No matter who is to blame, Google’s name is on it so they own it.
“That Broadcom bug makes me not want to use anything other than an iPhone or Pixel.”
That’s what I heard from an admittedly security conscious friend while talking about him getting a new phone. The bug being referenced here, in case you’re unaware, affected over 1 billion phones that use a Broadcom Wi-Fi chip and would have been an easy way for them all to be hacked in any number of ways.
Most likely the phone you’re reading this on has a nasty, exploitable bug.
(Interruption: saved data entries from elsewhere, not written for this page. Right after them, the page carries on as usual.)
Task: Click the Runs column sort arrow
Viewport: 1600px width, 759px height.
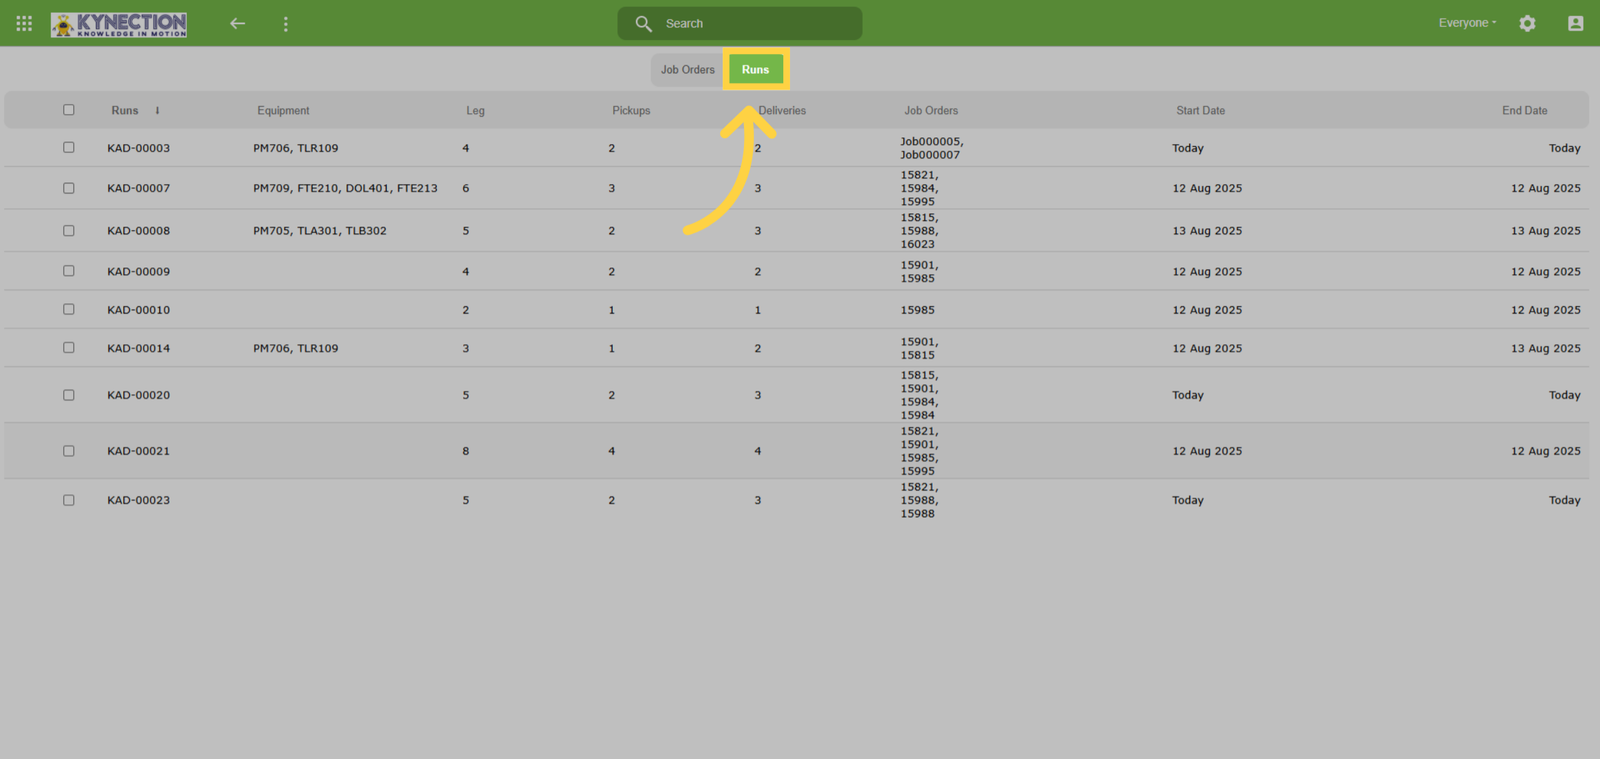Action: pos(157,110)
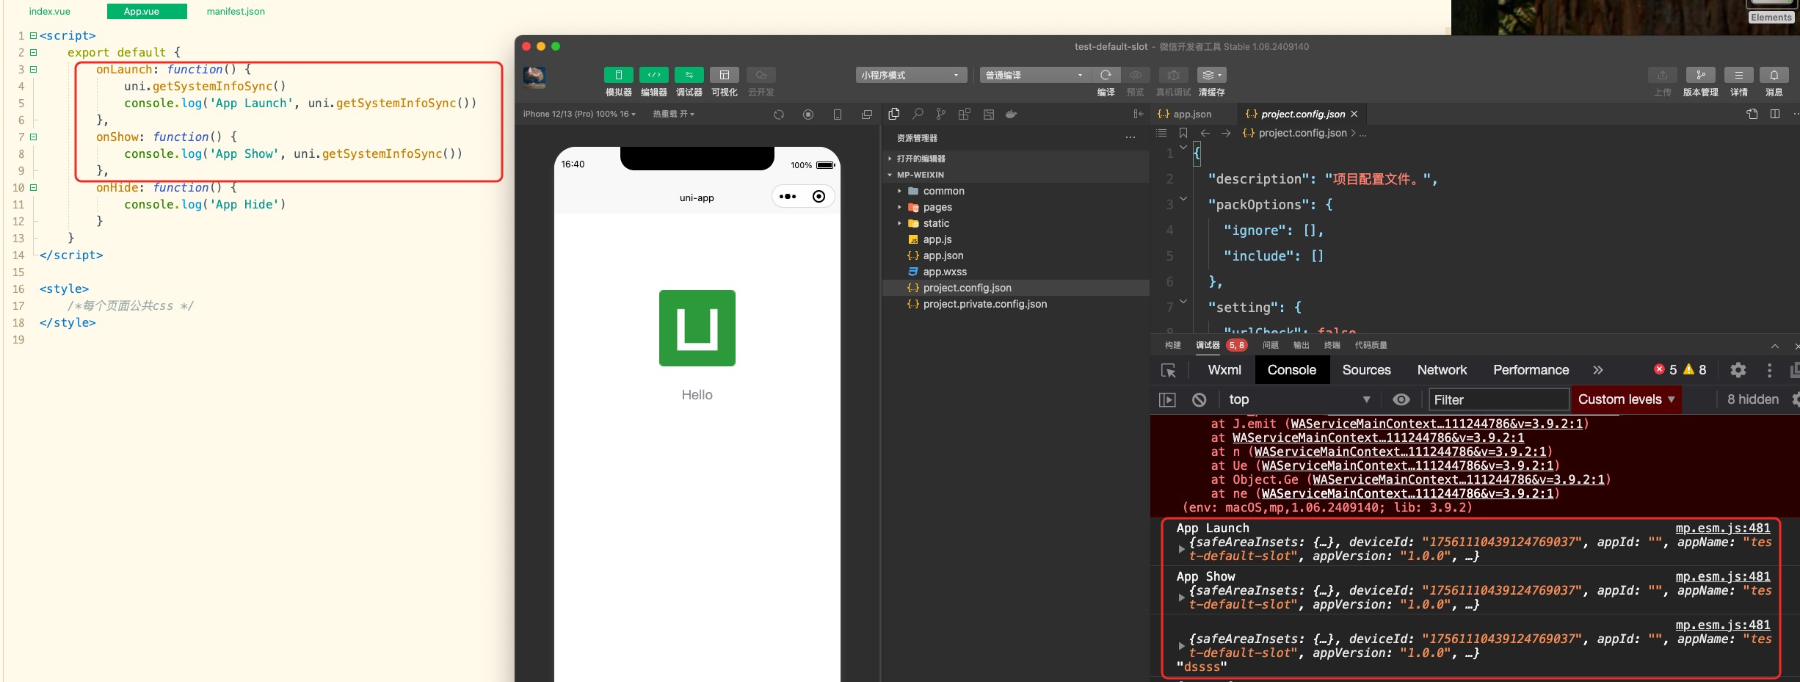Open the 版本管理 version control button

click(1700, 75)
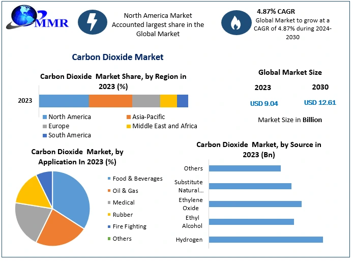Select the Oil & Gas legend entry

point(125,191)
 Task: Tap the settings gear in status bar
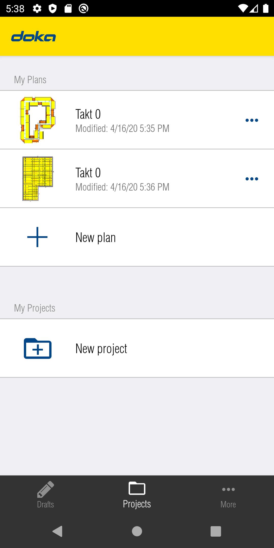(x=37, y=9)
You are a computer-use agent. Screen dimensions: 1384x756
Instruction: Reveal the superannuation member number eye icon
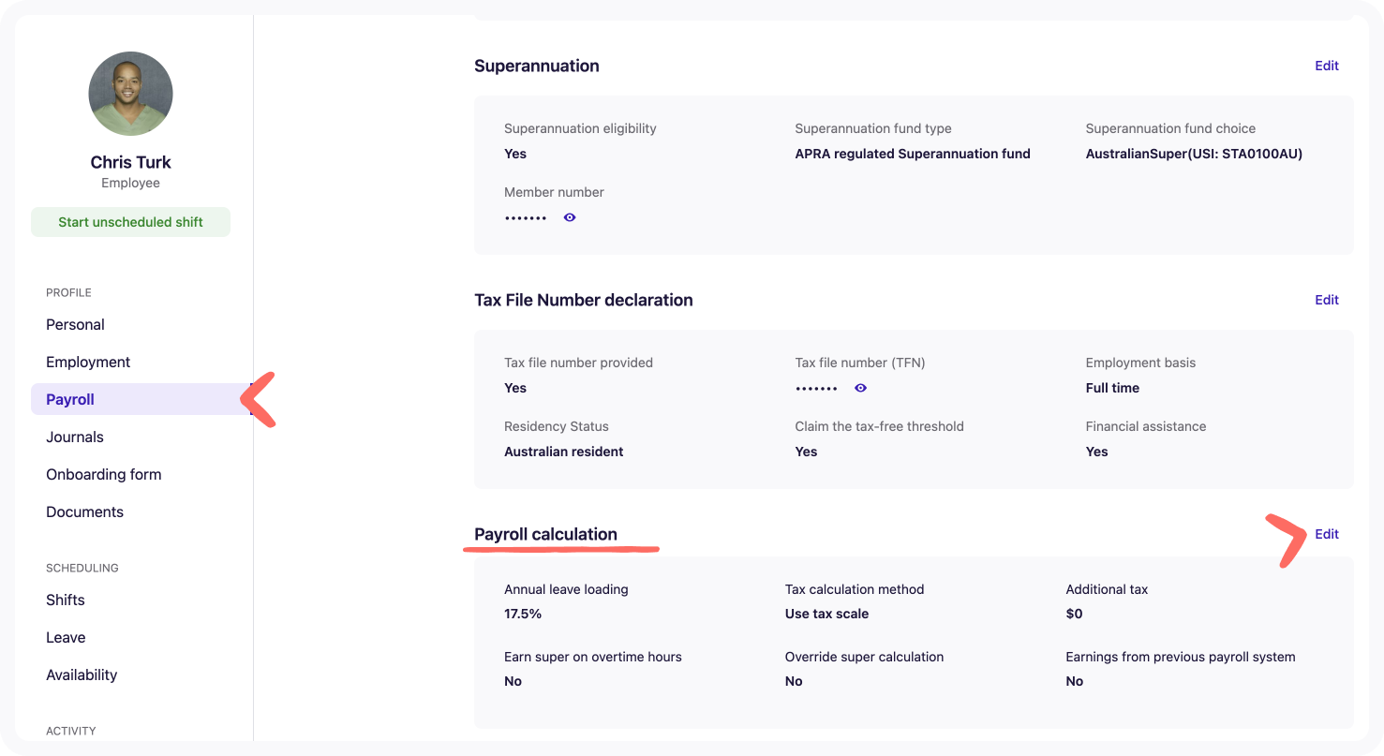(570, 217)
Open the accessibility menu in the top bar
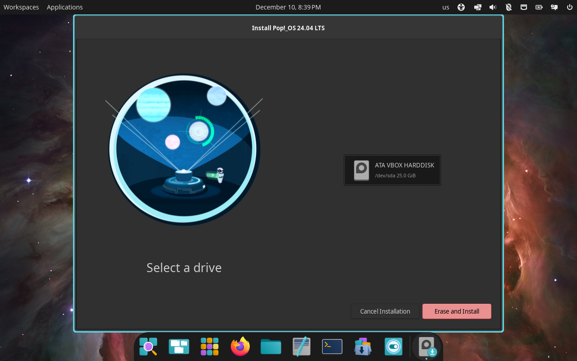The width and height of the screenshot is (577, 361). [461, 7]
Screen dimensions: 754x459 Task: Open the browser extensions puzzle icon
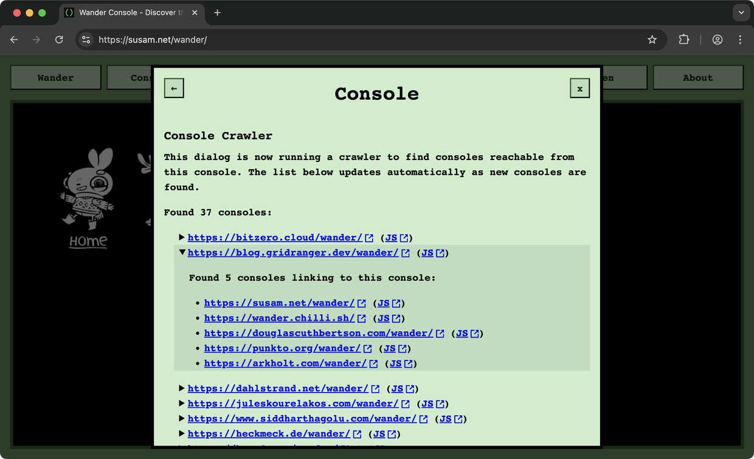[684, 40]
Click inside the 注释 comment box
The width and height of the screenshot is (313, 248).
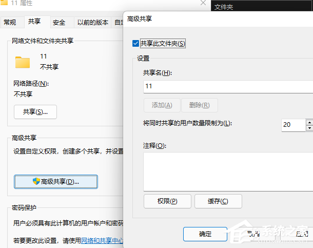226,171
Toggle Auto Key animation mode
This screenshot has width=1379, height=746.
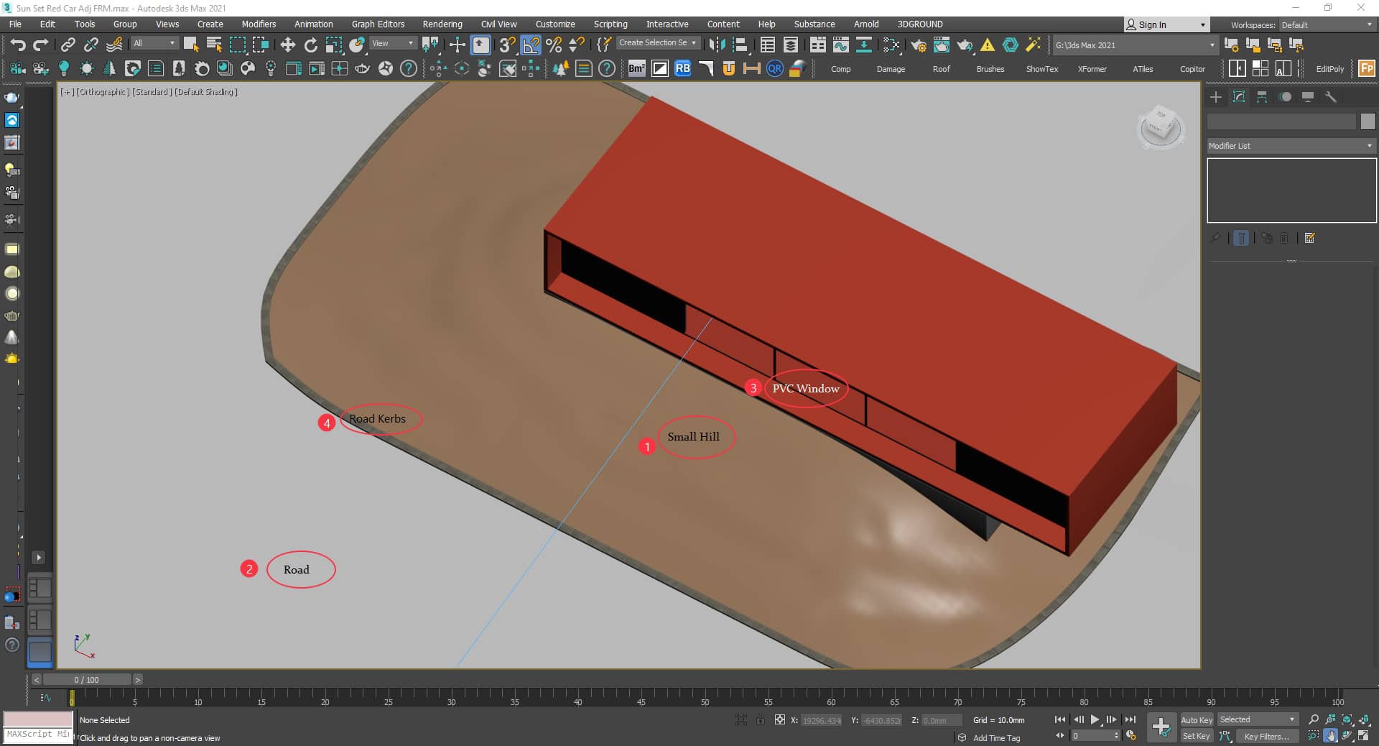tap(1196, 719)
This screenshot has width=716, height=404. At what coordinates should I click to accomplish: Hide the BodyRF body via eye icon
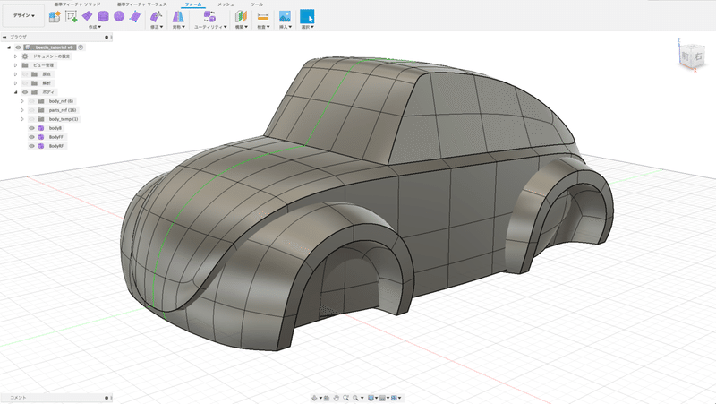[x=31, y=145]
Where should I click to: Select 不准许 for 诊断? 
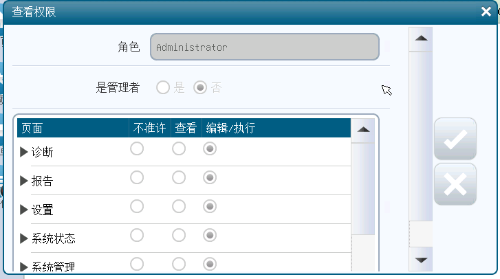138,149
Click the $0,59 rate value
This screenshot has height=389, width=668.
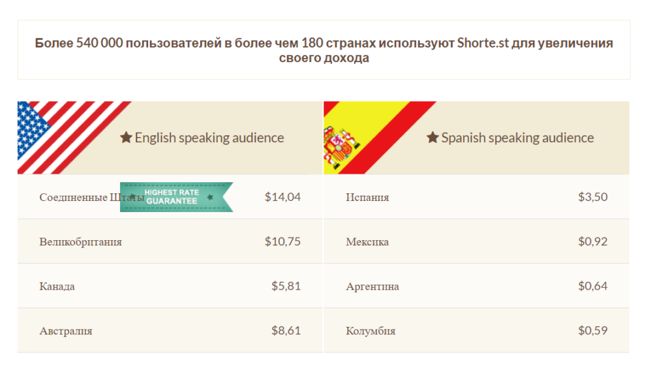coord(592,331)
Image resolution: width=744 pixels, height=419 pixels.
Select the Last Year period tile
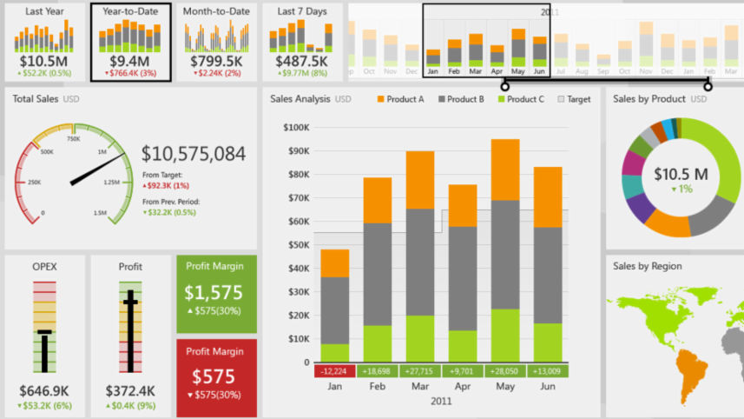pyautogui.click(x=45, y=41)
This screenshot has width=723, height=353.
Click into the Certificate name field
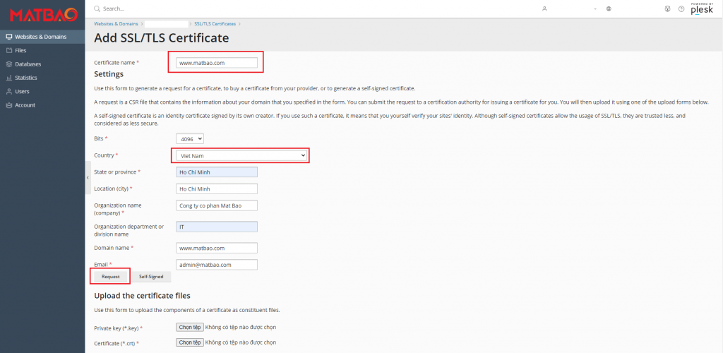click(x=216, y=63)
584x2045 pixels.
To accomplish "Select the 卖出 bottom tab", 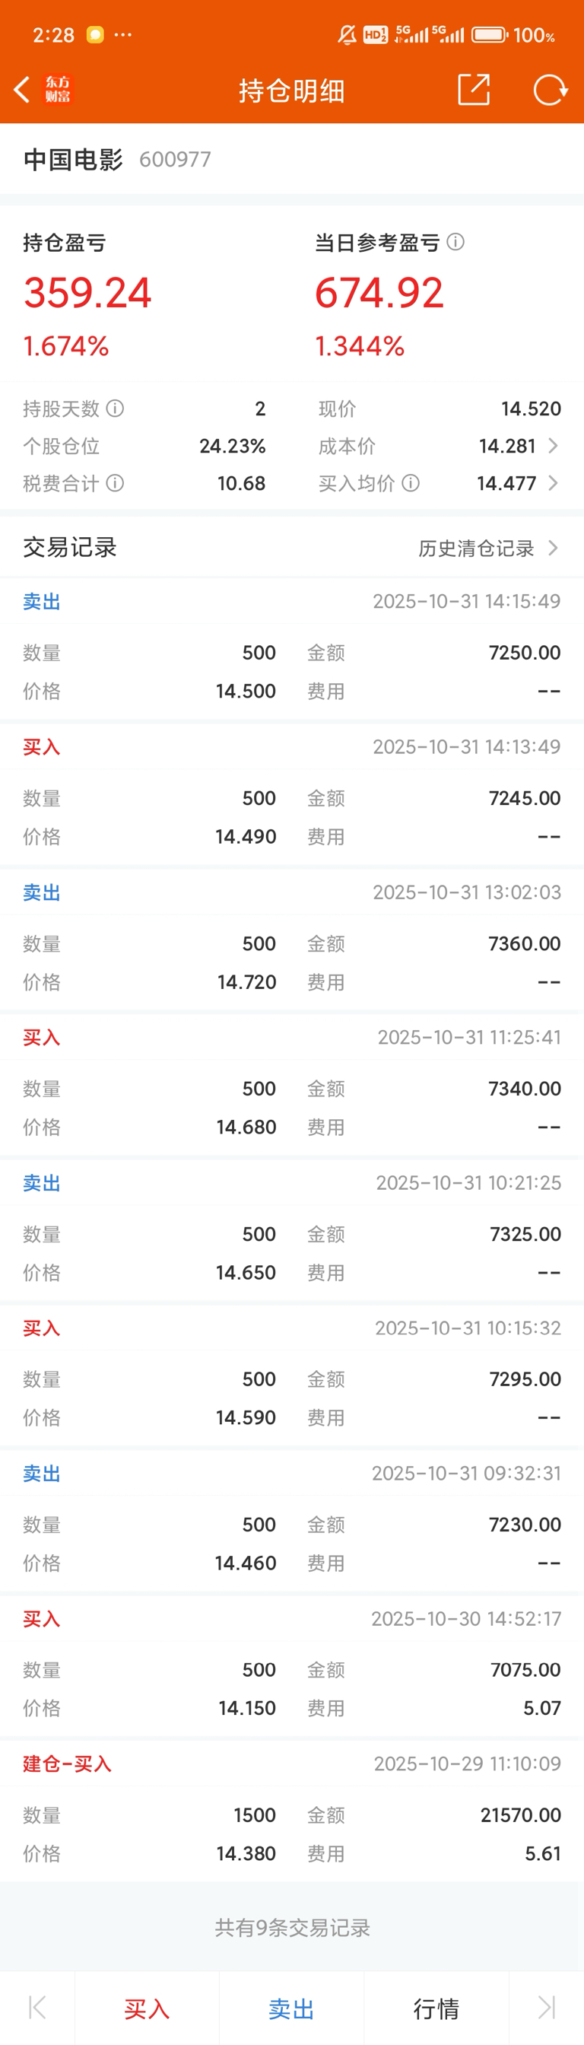I will pyautogui.click(x=291, y=2008).
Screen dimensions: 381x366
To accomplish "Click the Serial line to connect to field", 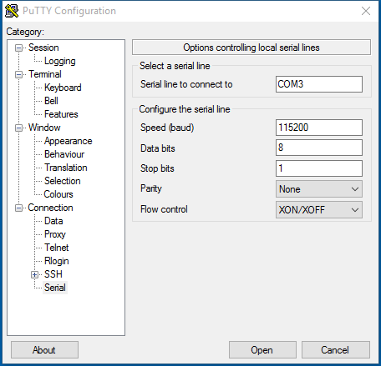I will click(x=319, y=84).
You don’t have to worry about it if you have an iPhone or a Pixel (or any Nexus that’s still supported) or an Android-powered BlackBerry because it was patched before it was disclosed to the public. But the Pixel, late-model Nexuses and Android BlackBerrys sold in minuscule numbers compared to all the other Android phones (I’m being very generous here). That means millions and millions and millions of other Android-powered phones are still vulnerable. Including the Galaxy S8, even though every Android partner has had access to the patch as long as Google and BlackBerry and Apple have.
In “real life” this is both a problem and not a problem. One thing goes hand in hand with every announcement of malware or other tricks and tools that can be used to remotely hack a phone: it almost never happens. But it still could. Simple logic says one day it will. And unfortunately, outside of some sort of government oversight on phone software (which nobody wants), there is no way to fix it.